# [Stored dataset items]

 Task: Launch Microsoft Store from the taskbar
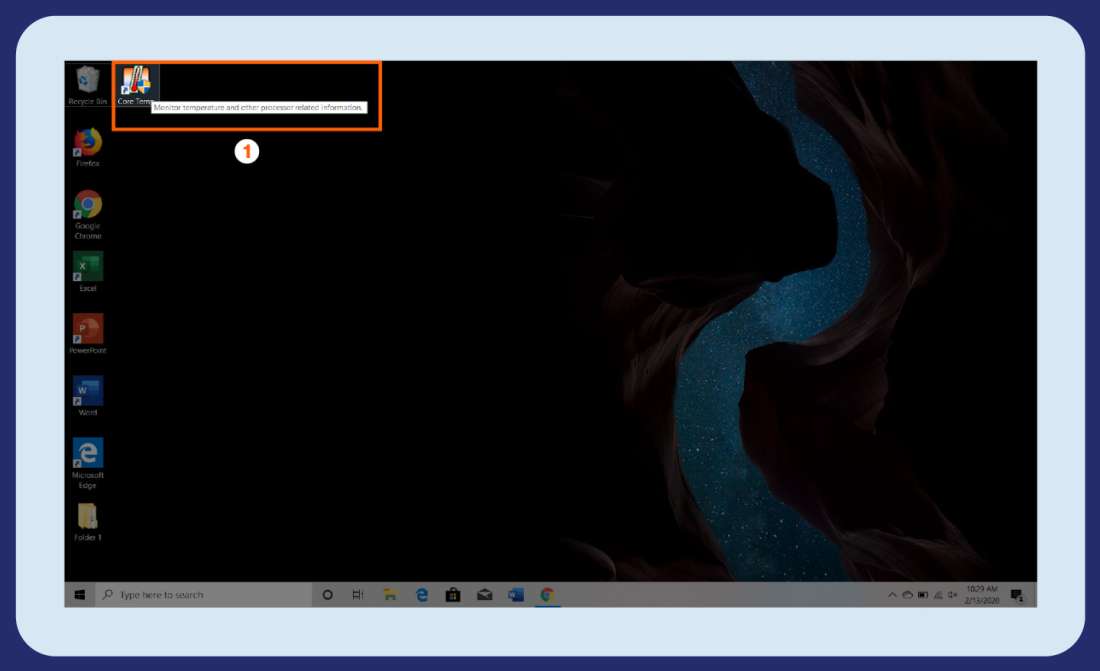click(x=453, y=595)
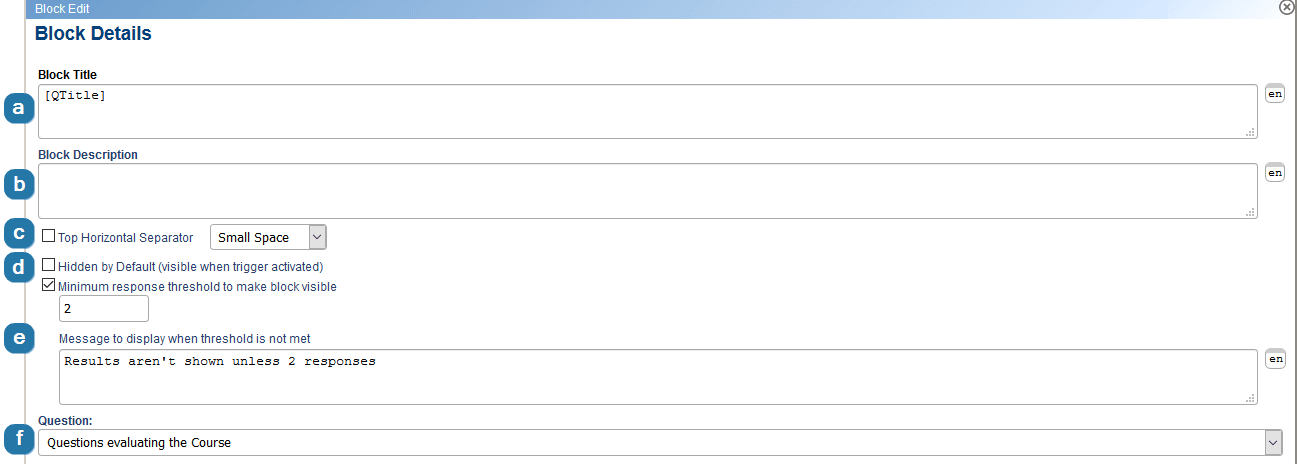This screenshot has width=1297, height=464.
Task: Click the 'en' language icon beside Block Description
Action: click(1275, 172)
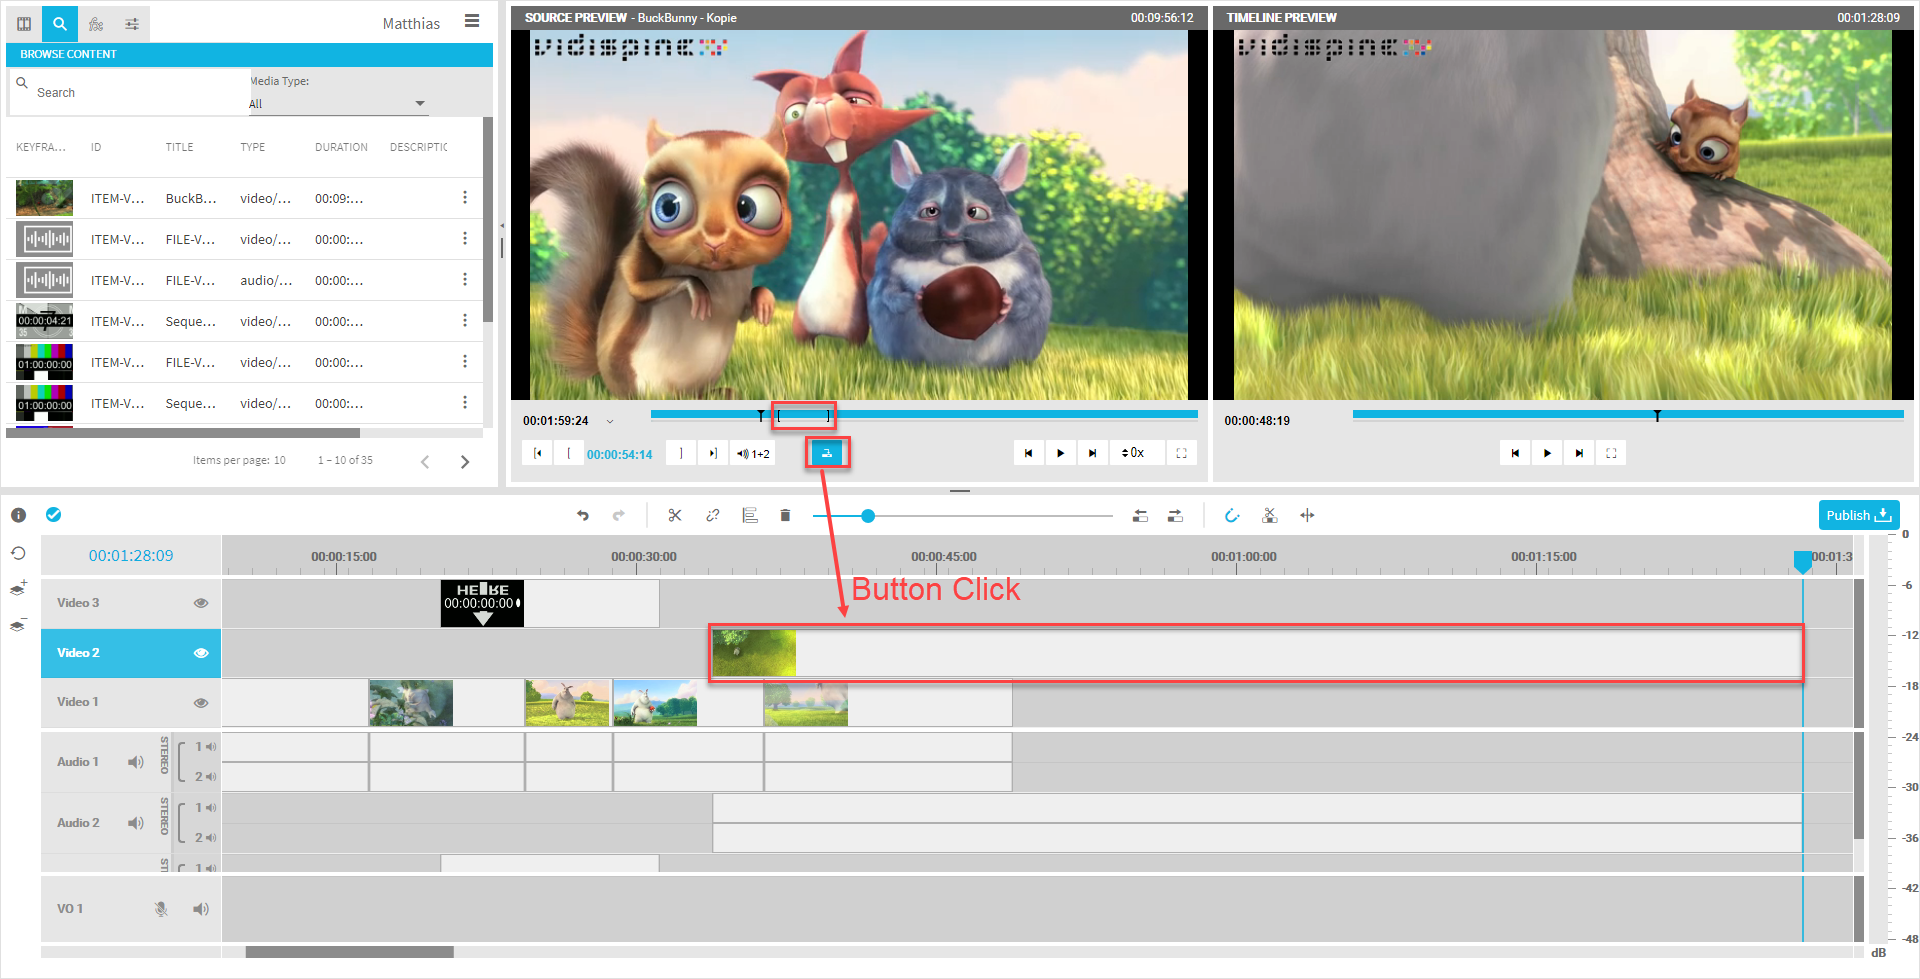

# [Job]
Locate each line in the entries above that contains the string "Task" and copy those lines out.

# [Exercise solution]
 Task: Launch Microsoft Store from the taskbar
Task: Click the 'en' language icon beside Block Description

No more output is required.